Level Number specifies how many variations of each feature should be tested in the experiment. This determines how many settings will be generated for each feature. For example, Out-of-pocket cost per visit ($) has 3 levels, while Care Provider Facility has 2 levels.
For numeric features (Continuous or Discrete), the Minimum and Maximum columns define the range to be tested. The experiment setup then uses the selected number of levels to generate values across that range. For example:
-
Monthly membership fee ($): 4 levels from 50 to 200
-
Time to next available appointment (days): 3 levels from 3 to 14
-
Out-of-pocket cost per visit ($): 3 levels from 25 to 150
For categorical features, the Minimum and Maximum fields are left blank, because these features are defined by categories rather than numeric ranges.
5. Optimal Design: When you run the Python code in Cell 3, it returns an optimal design CSV file. In the healthcare provider example, this file contains 36 feature combinations. Please see 'fractional_factorial_design.csv' in the folder.
6. Data Collection: If you are using secondary data, such as data on choices made by users on a website, please go to the Data Structure section.
If you are collecting primary data, the features above should be presented to customers in a multiple-choice format. This may be done using either a paper-based questionnaire or an online survey platform such as SurveyMonkey or Qualtrics.
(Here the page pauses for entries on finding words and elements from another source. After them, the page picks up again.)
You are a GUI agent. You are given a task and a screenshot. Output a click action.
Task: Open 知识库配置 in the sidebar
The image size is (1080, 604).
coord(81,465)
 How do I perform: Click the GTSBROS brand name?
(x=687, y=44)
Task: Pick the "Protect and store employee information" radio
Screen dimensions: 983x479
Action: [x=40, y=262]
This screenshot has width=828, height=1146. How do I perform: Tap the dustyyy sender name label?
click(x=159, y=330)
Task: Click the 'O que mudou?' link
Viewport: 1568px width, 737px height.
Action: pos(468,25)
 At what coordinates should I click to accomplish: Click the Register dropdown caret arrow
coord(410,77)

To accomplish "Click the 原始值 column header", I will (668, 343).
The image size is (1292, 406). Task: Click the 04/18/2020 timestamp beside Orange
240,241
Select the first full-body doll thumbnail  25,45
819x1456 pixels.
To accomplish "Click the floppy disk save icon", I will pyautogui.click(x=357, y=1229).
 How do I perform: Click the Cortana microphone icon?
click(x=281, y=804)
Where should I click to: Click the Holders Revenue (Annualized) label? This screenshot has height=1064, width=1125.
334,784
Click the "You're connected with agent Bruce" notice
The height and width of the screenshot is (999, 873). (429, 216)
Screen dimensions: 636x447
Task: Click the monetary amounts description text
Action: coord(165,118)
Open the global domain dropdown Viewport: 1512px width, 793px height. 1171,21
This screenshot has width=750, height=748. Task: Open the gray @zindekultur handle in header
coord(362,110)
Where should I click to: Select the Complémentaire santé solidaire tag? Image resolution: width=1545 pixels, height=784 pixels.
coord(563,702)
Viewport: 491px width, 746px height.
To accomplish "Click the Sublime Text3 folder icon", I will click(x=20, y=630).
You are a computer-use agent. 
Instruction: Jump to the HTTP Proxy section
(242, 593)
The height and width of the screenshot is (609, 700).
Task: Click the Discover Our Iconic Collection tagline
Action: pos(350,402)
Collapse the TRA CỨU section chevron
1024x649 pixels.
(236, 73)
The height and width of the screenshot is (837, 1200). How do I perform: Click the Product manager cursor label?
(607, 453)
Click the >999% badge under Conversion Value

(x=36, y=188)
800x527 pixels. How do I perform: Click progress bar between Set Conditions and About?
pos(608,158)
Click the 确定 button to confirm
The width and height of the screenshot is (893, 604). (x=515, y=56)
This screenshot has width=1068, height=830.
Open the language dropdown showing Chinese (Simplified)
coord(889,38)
Below is the sample of AI Insights for Success End-to-End solution for paid members — COMING SOON!
7. Data Structure: If you are not using the AI Insights for Success End-to-End solution for paid members, which automates the full workflow, you will need to prepare the data in a format that can be read by our Python package. For example, Participant_id 1 selected run_id_3 from the first set of four choices. In this case, run_id_3 is coded as 1, while run_id_1, run_id_2, and run_id_4 are coded as 0 because they were not selected. If Participant_ID 3 selected none, then run_id_1, run_id_2, run_id_3, and run_id_4 would all be coded as 0. Please see the synthetic healthcare provider example in 'Survey_response.csv'.
8. Choice-Based Conjoint Analysis: Once the file is ready and placed in the folder, you can run Cells 4 and 5 to view the optimal design, influential features, and visualisations.
The synthetic data example below shows that the time to next available appointment is the most important feature, and that longer wait times have a negative effect on customers. In addition, customers prefer to pay a higher monthly fee rather than incur higher out-of-pocket costs.